Told jokes
My reverse psychologist told me I didn't have it in me to make a recovery.
Someone handed me a knife the other day and told me that it was very smart.
I made sure it didn't outsmart me.
Biggest lie ever told: it was the cat.
Why did the Texas cow own its own dachshund?
The cowboy told it to "get along little doggie."
Did you hear what happened to Lorainna Bobbit? She was in an accident on the Garden State Parkway. She told the State Police Officer, "That some dick cut her off."
My girlfriend told me she’s sad because she’s put on a bit of weight.
I told her to keep her chins up.
Some guy came to me and said, "I'm your dad's friend. He asked me to pick you up."
*Laughing freaking hard* and told him, "Did you dig the grave?"
Some kid in a wheelchair called me fat.
I told her, "Do a wheelie!"
Why was the orphan so successful?
When they told him go big or go home, he only had one option.
My son's into astromancy asked me how do stars die, so I told him, "Usually on overdose, son."
I met a baseball player, so I told him to make a home run, and he just looked at me with sadness. I don't know why.
By the way, he was an orphan.
I saw a girl crying. I told her, "Where are your parents?" She cried more after that. I got kicked out of the orphanage.

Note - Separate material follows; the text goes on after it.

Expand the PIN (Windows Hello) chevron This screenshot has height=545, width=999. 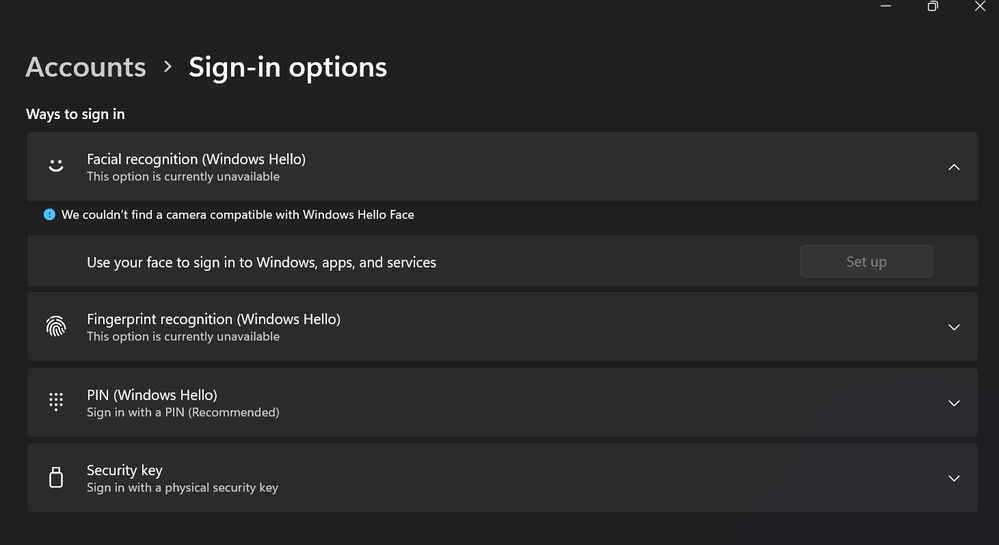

My mom told me to go to bed, but then I grabbed a drink and went in their room to say goodnight, and they looked like Adam and Eve on steroids!
I once told an orphan to go big or go home. He replied, "I can't get home; it got bombed."
A guy told me, "Nothing rhymes with orange."
So I replied, "No, it doesn't."
I broke my arm in two places. You know what the doctor told me? Stay out of those places!
My ex's dad died while she was texting me. She said she had a boyfriend, but I told her I had a dad.
My wife told me she was fat and depressed. She asked me to compliment her, so I said, "You have perfect eyesight!"
There was a girl called Millie, and she had sexy blond hair, and she wanted to chase me, but I told her she had to catch me first if she loves me.
"Your mum has very small balls. Congrats! I told her, your balls are bigger than your husband's."